Given exercise
Rewrite the material between the lines containing "Click the Cash Flow Details button" and "click(x=45, y=93)", inclusive, as a two-column CSV with the headers request and answer. Give one row per request, put each field in quotation marks, and replace any line breaks inside a field with spaces.

Exercise material
----------------------------------------

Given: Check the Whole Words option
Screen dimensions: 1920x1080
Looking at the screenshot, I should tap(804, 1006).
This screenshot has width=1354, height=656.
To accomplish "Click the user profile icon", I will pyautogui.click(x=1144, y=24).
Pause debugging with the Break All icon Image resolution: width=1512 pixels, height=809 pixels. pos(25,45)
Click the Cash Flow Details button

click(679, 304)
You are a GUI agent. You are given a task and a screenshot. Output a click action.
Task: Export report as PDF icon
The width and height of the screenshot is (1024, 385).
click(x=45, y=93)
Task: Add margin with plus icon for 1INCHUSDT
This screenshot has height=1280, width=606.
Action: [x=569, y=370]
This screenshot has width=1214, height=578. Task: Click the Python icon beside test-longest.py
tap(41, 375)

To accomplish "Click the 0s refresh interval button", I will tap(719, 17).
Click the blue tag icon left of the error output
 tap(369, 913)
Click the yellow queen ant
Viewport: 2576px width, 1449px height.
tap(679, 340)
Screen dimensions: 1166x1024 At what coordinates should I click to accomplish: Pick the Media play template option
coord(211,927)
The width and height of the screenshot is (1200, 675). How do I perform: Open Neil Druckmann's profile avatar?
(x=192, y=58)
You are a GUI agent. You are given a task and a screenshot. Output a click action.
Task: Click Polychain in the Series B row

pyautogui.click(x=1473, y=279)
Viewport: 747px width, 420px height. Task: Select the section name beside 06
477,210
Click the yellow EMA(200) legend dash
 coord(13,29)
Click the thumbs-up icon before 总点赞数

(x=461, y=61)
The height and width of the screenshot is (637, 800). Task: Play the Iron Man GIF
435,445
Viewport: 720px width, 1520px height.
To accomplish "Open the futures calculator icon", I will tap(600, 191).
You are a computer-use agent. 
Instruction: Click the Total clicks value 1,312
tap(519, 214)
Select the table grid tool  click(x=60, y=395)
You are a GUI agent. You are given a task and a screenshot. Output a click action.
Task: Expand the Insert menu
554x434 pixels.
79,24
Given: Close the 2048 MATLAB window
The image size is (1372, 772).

----------------------------------------

Answer to this exercise
request,answer
"Click the Cash Flow Details button","click(679, 304)"
"You are a GUI agent. You are given a task and a screenshot. Output a click action. Task: Export report as PDF icon The width and height of the screenshot is (1024, 385).","click(x=45, y=93)"